What the task asks -
Print the line containing "The width and" and all lines after it, unchanged, through the end of the data. Leave the pictures out.

= Beginning of Section =

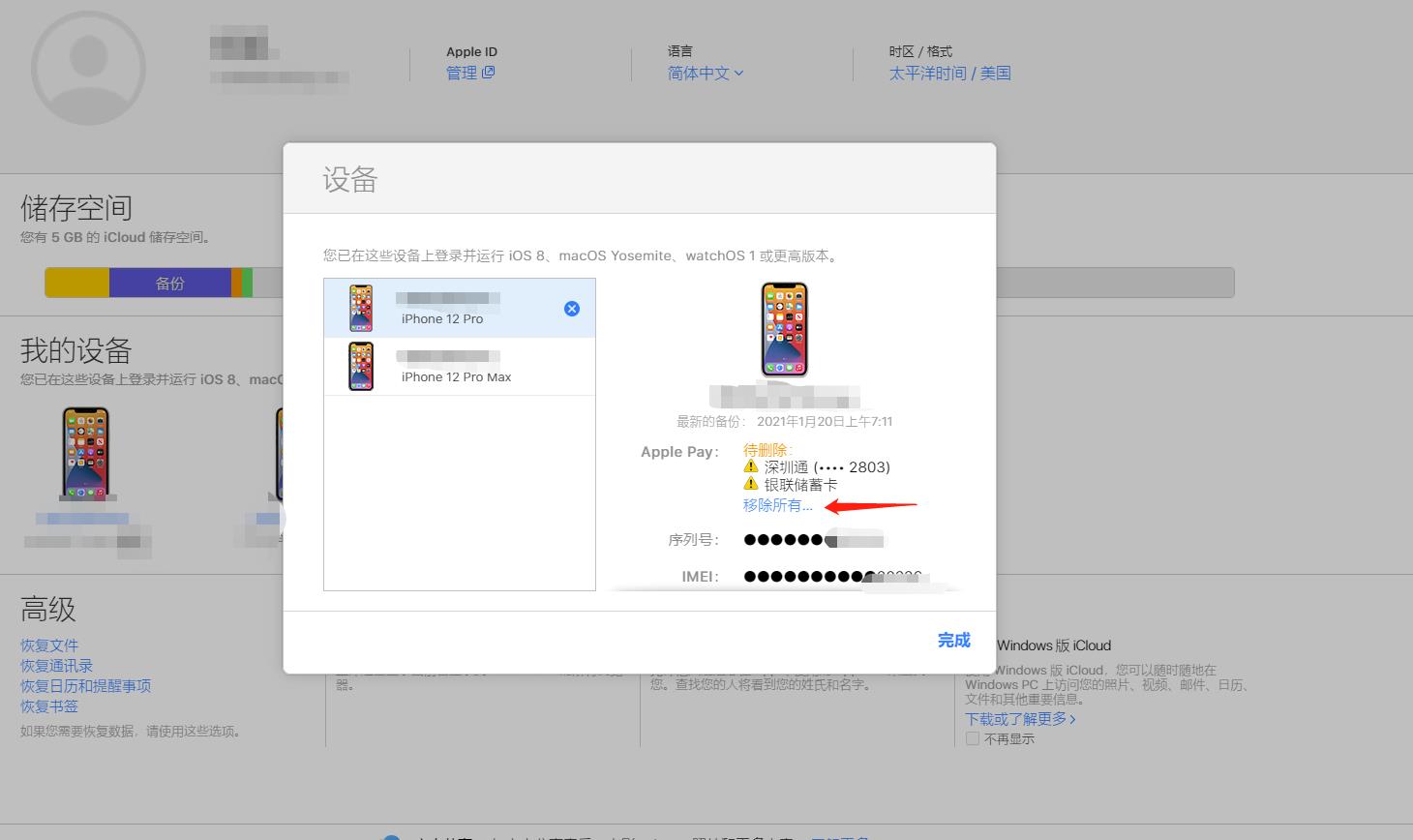
Task: Click 下载或了解更多 link
Action: click(x=1020, y=719)
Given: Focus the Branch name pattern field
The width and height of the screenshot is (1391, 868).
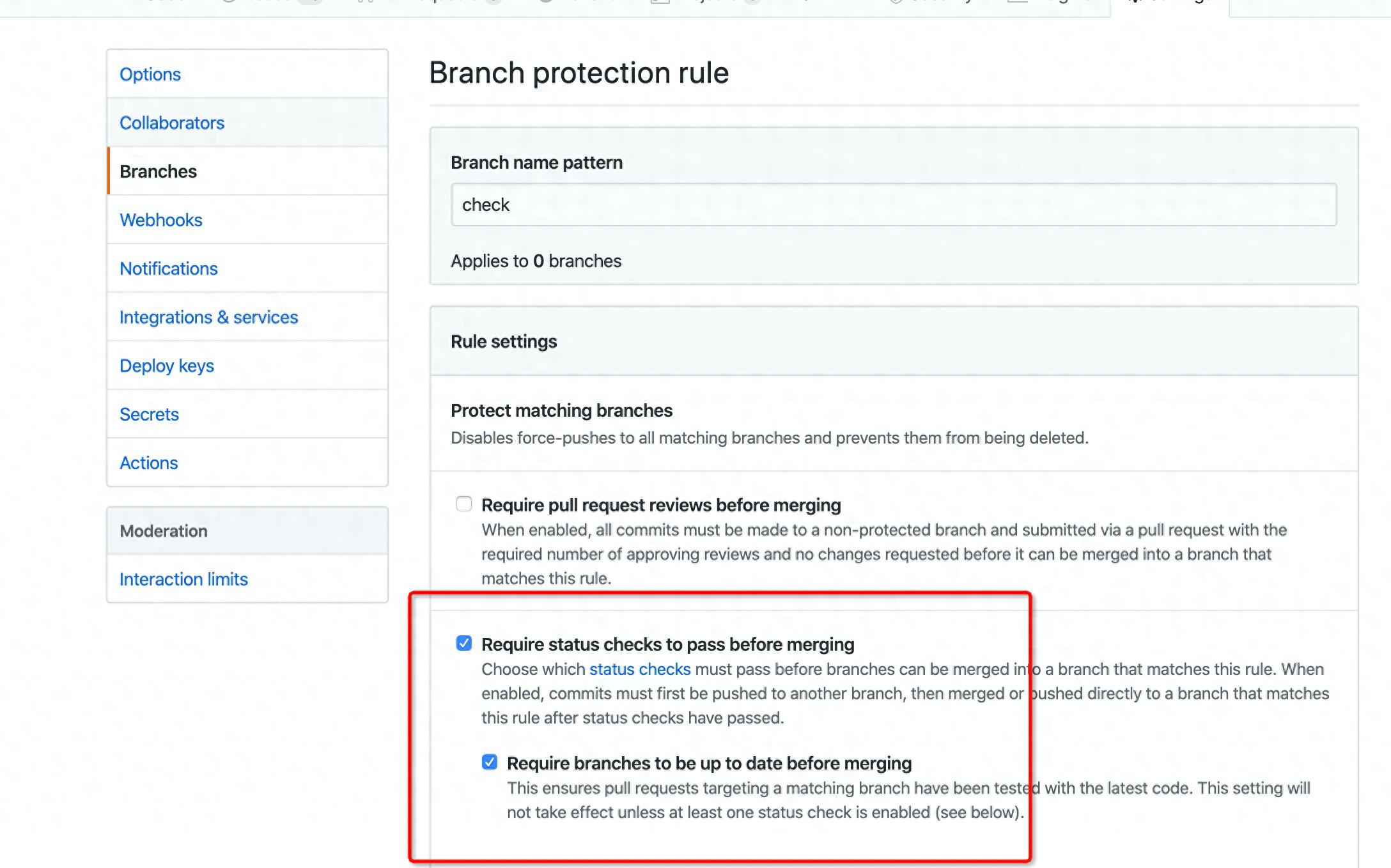Looking at the screenshot, I should coord(894,205).
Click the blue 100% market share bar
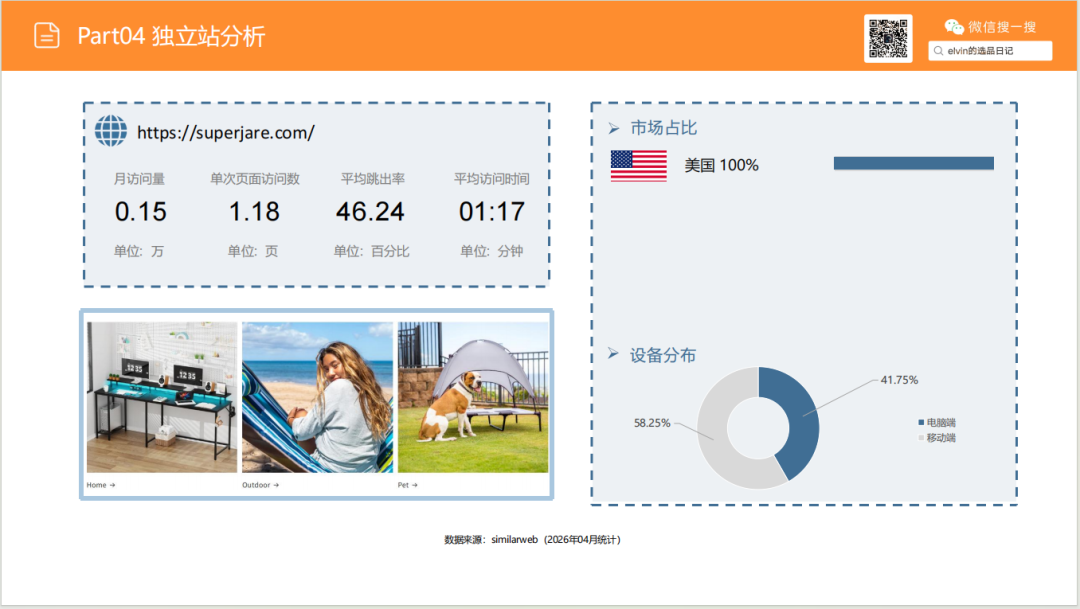1080x609 pixels. 913,163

= End of Section =

Problem solution -
The width and height of the screenshot is (1391, 868).
Looking at the screenshot, I should coord(894,205).
Click the blue 100% market share bar
1080x609 pixels. 913,163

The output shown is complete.